PROVIDED DATA —
<<<<

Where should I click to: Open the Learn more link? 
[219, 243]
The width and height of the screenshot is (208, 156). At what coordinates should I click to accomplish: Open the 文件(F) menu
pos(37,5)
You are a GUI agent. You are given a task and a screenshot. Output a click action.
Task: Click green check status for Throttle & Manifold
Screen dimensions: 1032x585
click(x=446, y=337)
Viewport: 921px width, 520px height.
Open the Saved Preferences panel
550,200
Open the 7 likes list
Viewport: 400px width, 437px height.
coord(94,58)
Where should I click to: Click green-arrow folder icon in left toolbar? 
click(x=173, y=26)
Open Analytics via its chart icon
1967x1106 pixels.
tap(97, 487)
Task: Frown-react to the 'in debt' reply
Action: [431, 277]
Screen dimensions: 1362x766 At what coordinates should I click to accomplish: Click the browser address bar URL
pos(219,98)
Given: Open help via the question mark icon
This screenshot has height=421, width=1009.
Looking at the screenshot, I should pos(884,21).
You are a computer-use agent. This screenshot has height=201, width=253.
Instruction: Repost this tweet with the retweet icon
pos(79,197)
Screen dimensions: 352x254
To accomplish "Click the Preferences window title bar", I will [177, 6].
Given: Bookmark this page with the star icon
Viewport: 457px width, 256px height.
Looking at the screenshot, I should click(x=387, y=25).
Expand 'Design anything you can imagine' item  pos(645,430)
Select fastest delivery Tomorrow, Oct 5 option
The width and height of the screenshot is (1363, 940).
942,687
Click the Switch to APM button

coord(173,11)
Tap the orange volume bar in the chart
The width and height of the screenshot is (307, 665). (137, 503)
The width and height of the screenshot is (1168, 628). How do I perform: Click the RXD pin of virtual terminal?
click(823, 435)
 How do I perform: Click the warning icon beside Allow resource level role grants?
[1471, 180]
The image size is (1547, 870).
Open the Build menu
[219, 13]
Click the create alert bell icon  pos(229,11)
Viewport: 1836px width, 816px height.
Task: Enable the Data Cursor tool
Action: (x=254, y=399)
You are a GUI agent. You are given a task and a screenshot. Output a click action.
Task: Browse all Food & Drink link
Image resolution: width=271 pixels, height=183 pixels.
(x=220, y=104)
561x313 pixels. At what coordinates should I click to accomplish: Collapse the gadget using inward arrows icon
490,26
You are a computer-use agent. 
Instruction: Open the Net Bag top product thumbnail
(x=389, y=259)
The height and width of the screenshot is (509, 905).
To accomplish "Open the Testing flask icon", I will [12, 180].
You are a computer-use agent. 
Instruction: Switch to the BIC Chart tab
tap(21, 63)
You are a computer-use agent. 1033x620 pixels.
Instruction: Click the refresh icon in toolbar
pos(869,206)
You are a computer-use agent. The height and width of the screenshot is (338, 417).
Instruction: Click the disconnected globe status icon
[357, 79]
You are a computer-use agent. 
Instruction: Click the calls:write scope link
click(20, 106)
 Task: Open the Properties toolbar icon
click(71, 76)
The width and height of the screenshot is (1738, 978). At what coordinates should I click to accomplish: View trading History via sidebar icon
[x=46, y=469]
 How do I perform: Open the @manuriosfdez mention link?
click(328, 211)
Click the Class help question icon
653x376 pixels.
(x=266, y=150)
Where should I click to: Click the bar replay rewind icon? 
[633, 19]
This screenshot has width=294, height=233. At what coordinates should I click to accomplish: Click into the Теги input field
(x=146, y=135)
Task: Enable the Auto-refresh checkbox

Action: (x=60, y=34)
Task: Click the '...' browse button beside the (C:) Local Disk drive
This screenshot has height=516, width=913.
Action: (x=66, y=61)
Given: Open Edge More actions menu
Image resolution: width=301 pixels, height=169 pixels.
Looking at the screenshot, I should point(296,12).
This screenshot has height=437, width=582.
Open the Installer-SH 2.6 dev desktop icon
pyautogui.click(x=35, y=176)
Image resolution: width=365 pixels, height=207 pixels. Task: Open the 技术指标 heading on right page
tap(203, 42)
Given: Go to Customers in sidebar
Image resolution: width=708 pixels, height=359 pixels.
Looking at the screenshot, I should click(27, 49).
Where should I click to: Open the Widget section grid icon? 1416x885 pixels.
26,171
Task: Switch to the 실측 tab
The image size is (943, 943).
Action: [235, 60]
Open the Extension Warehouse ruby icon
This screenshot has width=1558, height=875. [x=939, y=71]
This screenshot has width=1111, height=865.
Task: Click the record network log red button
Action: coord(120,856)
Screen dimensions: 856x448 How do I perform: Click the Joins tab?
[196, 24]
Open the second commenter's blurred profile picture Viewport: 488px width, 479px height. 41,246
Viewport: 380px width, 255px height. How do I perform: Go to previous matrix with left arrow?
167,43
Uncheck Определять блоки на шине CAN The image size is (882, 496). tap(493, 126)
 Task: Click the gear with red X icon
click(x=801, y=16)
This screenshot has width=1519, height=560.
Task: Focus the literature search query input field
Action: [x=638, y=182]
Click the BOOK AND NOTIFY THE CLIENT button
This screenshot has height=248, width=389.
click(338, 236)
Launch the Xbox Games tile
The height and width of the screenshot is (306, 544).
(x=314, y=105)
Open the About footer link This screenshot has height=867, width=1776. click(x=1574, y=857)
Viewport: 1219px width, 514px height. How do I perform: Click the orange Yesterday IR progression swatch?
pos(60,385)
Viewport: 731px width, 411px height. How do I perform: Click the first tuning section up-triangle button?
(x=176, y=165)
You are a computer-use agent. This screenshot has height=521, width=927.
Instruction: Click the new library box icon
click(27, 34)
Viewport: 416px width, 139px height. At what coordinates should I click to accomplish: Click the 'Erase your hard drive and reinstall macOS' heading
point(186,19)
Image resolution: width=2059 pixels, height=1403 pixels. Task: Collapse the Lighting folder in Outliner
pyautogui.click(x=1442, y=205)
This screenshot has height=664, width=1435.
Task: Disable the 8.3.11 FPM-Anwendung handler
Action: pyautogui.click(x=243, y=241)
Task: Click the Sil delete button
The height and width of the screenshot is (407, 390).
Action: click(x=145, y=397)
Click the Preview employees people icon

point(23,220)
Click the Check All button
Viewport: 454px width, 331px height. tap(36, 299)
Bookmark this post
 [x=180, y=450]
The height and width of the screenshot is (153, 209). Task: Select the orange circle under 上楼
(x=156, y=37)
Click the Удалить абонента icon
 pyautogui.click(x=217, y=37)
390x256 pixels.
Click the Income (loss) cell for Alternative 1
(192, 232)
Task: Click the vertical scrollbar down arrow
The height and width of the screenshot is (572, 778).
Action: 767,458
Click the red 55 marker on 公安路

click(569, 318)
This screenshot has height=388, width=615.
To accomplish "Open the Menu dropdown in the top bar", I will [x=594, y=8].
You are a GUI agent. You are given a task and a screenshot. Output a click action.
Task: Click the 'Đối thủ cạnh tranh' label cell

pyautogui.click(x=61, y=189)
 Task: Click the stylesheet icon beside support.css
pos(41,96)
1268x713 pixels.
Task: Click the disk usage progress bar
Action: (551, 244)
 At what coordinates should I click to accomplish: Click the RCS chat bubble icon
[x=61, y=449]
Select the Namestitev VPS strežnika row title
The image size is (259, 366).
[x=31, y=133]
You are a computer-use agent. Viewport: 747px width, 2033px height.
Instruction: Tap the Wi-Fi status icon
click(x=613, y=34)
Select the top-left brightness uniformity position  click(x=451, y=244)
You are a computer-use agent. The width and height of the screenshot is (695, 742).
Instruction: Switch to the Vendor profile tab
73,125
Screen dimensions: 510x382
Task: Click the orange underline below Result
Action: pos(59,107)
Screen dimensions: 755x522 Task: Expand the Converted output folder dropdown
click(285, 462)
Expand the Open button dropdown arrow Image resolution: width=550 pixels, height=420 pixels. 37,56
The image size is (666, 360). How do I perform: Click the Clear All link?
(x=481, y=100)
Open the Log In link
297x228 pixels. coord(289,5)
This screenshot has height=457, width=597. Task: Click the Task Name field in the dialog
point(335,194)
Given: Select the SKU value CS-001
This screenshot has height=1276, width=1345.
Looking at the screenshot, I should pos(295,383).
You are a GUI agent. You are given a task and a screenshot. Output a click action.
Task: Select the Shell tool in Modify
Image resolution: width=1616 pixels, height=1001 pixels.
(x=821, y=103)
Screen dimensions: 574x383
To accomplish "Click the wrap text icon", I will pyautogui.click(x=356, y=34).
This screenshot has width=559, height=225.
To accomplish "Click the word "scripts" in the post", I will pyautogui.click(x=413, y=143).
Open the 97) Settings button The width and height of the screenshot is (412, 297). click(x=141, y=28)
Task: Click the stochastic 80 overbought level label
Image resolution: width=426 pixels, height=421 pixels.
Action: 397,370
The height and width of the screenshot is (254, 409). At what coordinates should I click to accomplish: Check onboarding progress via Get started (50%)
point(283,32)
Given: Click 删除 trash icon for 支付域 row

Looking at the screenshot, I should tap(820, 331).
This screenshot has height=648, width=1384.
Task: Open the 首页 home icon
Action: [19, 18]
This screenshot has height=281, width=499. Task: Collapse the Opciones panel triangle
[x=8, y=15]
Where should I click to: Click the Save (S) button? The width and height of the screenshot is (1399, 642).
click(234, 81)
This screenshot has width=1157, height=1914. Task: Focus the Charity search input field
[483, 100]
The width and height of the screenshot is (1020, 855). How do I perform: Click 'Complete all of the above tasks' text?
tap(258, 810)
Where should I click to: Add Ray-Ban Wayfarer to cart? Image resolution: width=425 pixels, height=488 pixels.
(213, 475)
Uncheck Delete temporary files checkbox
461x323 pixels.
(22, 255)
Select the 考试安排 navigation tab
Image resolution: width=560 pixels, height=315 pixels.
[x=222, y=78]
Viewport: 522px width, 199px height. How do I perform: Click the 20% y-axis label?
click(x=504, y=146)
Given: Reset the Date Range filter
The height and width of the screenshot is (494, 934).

>>>>

SET PROBLEM — Copy the rows above, from the first one through the line containing "pos(219,98)", with both ends included.

ANSWER —
Where should I click to: Open the Learn more link? 
[219, 243]
The width and height of the screenshot is (208, 156). At what coordinates should I click to accomplish: Open the 文件(F) menu
pos(37,5)
You are a GUI agent. You are given a task and a screenshot. Output a click action.
Task: Click green check status for Throttle & Manifold
Screen dimensions: 1032x585
click(x=446, y=337)
Viewport: 921px width, 520px height.
Open the Saved Preferences panel
550,200
Open the 7 likes list
Viewport: 400px width, 437px height.
coord(94,58)
Where should I click to: Click green-arrow folder icon in left toolbar? 
click(x=173, y=26)
Open Analytics via its chart icon
1967x1106 pixels.
tap(97, 487)
Task: Frown-react to the 'in debt' reply
Action: [431, 277]
Screen dimensions: 1362x766 At what coordinates should I click to accomplish: Click the browser address bar URL
pos(219,98)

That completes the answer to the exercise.